Na contramão do distanciamento analítico

Crítica da peça As pontes de Madison

25 de abril de 2010 Críticas
Atores: Denise Del Vechio e Marcos Caruso. Foto: João Caldas

Um texto como As pontes de Madison desponta como legítimo exemplar do que talvez possa ser classificado como teatro de identificação direta. Robert James Walter, autor do romance que deu origem ao filme protagonizado por Clint Eastwood (também diretor) e Meryl Streep e à peça em cartaz no Teatro dos 4 (adaptada por Alexandre Tenório), criou uma história que suscita empatia imediata no leitor/espectador: a da súbita paixão entre Robert Kinkaid, fotógrafo da National Geographic em visita ao Iowa, e Francesca, dona de casa acostumada à rotina de um casamento acomodado. Walter não mobiliza o público “apenas” ao falar sobre o impasse entre um sentido de obrigação em manter a família unida (tendo como exigência a continuidade de um cotidiano pouco estimulante) e a coragem de partir rumo ao desconhecido e ao risco. O poder de conquista do autor se expressa, sobretudo, no momento em que aborda a delicada questão dos irrealizados sonhos de juventude, do degrau entre sonho e realidade.

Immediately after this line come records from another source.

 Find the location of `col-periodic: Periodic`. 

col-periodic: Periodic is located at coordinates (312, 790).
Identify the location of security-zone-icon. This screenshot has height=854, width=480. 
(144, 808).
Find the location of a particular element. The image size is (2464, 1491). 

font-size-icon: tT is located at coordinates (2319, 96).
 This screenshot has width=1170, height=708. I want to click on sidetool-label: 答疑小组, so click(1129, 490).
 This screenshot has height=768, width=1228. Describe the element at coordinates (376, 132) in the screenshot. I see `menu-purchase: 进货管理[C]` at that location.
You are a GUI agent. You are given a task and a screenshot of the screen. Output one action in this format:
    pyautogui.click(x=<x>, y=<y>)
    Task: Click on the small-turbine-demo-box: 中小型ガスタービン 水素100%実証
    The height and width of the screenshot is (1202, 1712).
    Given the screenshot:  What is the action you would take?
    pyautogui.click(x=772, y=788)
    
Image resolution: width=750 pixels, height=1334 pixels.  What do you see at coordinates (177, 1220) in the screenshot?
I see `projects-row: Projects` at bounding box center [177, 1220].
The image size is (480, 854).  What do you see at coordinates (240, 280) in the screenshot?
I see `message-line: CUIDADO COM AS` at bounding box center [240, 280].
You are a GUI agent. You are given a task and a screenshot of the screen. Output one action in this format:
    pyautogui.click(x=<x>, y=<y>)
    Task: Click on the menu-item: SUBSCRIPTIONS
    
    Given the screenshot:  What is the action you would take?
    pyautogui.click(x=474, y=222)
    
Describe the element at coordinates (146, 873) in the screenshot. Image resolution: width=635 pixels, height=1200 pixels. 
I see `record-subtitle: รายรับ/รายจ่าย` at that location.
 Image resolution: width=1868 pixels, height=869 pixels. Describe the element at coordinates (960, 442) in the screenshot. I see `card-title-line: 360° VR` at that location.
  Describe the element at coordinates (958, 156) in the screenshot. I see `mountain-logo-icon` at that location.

Robert James Walter destaca este descompasso que reverbera em cada espectador, que, quase instantaneamente, se projeta no palco e passa a dialogar com os personagens, reproduzindo uma relação que, juízos de valor à parte, se aproxima da perpetuada pela novela de televisão. Nesse sentido, As pontes de Madison estimula um vínculo passivo entre público e obra. Os espectadores não parecem se apropriar individualmente do que é apresentado; ao contrário, formam uma unidade que vibra em sintonia. A questão não é nova: Bertolt Brecht defendeu o distanciamento entre ator e personagem com o intuito de impedir que a plateia se relacionasse de maneira alienada com a peça, ou seja, visando a evitar que o espectador aderisse ao espetáculo a ponto de “esquecer-se” de sua condição de espectador e do fato de estar no teatro assistindo a uma encenação.

Atores: Denise Del Vechio e Marcos Caruso. Foto: João Caldas.

A diretora Regina Galdino procura aproximar ao máximo os personagens centrais da plateia. Há um padrão de correção que atravessa a montagem, valorizada pelas interpretações de dois bons atores: Marcos Caruso e Denise Del Vecchio – ele, responsável por um Robert Kinkaid sedutor e conferindo às palavras uma materialidade concreta, e ela, ainda melhor, projetando com sensibilidade as hesitações de Francesca diante de um fascinante mundo novo que se descortina à sua frente. Prosseguindo nessa análise restrita aos méritos e problemas do espetáculo, Alexandre Tenório não conseguiu resolver, durante o processo de adaptação, a quase inexistência de dramaturgia para os personagens dos filhos de Francesca (encarregados de trazer à tona toda a história de amor, até então desconhecida), inconsistentes demais para serem defendidos (tarefa a cargo de Adriana Londoño e Marcos Damigo). Na cenografia, Marco Lima reproduz uma aconchegante cozinha do interior dos Estados Unidos, mas deixa mais indefinidas do que o necessário outras áreas do palco. Seja como for, em que medida cabe analisar As pontes de Madison (ou qualquer outro espetáculo) unicamente a partir de sua eventual competência ou falta de eficiência sem considerar (ou até mesmo priorizar) a relação que a encenação propõe ao espectador?